The task:
Both the line containing "This screenshot has height=852, width=1515." and the line containing "is (564, 1200)." belong to the span. Output exactly that span from the listing below, and nothing outside it.

Dataset content:
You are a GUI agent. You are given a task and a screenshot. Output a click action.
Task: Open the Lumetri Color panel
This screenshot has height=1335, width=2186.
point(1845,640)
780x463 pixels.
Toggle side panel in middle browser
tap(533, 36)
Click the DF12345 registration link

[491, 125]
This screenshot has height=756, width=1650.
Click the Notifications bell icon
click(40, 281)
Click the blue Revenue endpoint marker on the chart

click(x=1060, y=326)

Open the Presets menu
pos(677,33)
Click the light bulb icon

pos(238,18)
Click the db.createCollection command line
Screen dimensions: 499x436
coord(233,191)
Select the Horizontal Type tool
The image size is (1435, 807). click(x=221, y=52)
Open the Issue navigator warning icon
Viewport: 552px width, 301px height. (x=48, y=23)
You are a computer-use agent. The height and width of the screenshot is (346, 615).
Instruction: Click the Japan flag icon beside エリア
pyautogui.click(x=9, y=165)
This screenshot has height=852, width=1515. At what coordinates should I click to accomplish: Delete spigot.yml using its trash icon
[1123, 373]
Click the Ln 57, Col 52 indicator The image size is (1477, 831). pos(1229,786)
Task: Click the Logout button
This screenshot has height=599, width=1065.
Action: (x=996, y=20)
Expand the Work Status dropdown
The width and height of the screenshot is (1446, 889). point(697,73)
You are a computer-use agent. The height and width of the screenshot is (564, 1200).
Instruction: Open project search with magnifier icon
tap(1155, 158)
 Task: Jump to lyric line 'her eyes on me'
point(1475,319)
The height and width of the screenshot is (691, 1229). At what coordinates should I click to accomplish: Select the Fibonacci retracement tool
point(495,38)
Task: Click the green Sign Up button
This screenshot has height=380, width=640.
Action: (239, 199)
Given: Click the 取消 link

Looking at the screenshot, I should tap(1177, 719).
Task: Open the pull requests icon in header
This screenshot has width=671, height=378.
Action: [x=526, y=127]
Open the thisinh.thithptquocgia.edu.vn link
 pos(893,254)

Exercise solution:
This screenshot has height=852, width=1515. At what coordinates should I click to accomplish: Delete spigot.yml using its trash icon
[1123, 373]
Click the Ln 57, Col 52 indicator The image size is (1477, 831). pos(1229,786)
Task: Click the Logout button
This screenshot has height=599, width=1065.
Action: (x=996, y=20)
Expand the Work Status dropdown
The width and height of the screenshot is (1446, 889). point(697,73)
You are a computer-use agent. The height and width of the screenshot is (564, 1200).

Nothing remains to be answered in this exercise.